Further, students also struggle with understanding why : is not required for extension and match and for etc. Student frequently assume they do need to write : in these scenarios
// ↓ incorrect
extension (x : Int):
def ...
.. ↓ incorrect
x match:
case ...
// ↓ incorrect
for x <- xs do:
...
That : is overloaded to have multiple, dissimilar meanings in the language, makes it harder to learn, and feel less coherent in design (as in, had Scala aimed to be a whitespace language from the very beginning, I imagine : would not be used in all of these ways. It feels very retrospectively duct-taped on).
I understand that there is probably no fixing the use of : in lambdas at this point, but this has gotten me thinking, what purpose does : even serve in class/object/enum/trait declarations? You already are required by the compiler to put a new line and indent afterwards, it’s not as if users are allowed to write single-line declarations like class Foo: def f = 0 which would actually make : a useful delimiter. The token seems to be entirely redundant, except I suppose for the case of self-types? Are there any other cases?

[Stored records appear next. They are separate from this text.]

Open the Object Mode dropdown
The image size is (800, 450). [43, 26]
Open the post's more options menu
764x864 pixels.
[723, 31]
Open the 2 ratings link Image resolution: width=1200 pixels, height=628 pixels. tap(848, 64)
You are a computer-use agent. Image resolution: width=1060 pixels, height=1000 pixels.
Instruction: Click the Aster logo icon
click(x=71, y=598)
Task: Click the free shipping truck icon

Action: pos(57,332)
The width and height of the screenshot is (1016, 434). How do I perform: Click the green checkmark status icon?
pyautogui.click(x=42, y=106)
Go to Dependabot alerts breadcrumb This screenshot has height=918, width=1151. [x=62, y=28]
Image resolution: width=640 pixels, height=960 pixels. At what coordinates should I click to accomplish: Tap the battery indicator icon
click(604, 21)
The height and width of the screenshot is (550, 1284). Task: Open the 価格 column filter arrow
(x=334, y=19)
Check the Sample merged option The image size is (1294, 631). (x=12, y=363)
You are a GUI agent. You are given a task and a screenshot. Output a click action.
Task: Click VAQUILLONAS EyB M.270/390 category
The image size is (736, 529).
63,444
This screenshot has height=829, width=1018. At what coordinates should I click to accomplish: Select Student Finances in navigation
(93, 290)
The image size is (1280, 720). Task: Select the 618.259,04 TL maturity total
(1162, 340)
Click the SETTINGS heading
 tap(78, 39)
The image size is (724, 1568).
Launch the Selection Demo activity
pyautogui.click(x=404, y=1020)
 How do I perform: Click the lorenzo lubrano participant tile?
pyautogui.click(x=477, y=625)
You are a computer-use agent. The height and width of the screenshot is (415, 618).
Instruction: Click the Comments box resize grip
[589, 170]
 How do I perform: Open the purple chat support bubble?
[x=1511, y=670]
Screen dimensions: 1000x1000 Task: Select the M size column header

I would like to propose : being optional in these declarations, with newline+indent as the sufficient delimiter, enabling the following
trait Foo
val x : Int
trait Bar extends Foo
val x = 0
class Baz(
val x : Int
)
def f = 0
enum Color
case Red, Green, Blue
It is in fact what most of my students already write most of the time, before I annoyingly remind them that they forgot the colon. (which is evidence that newline+indent alone is already enough for learners (and I know I personally find the colon to only contribute ugly visual noise)).
I don’t believe this change would break pre-existing codebases as : would only become optional, not illegal. Very analogous to how before 3.8, \n was required for higher order functions, but now they are optional and single line lambdas are allowed.
But I may be missing something. If anyone can think of cases where this change would be problematic for the compiler or keeping pre-existing code bases legal, please comment below.
(I would also like to pre-empt that even if one dislikes the scala3 whitespace notation and wishes we would avoid all of this with braces, we should agree that since we have already decided to seriously support it, we should at least make the experience feel more coherent for those who want to use it.)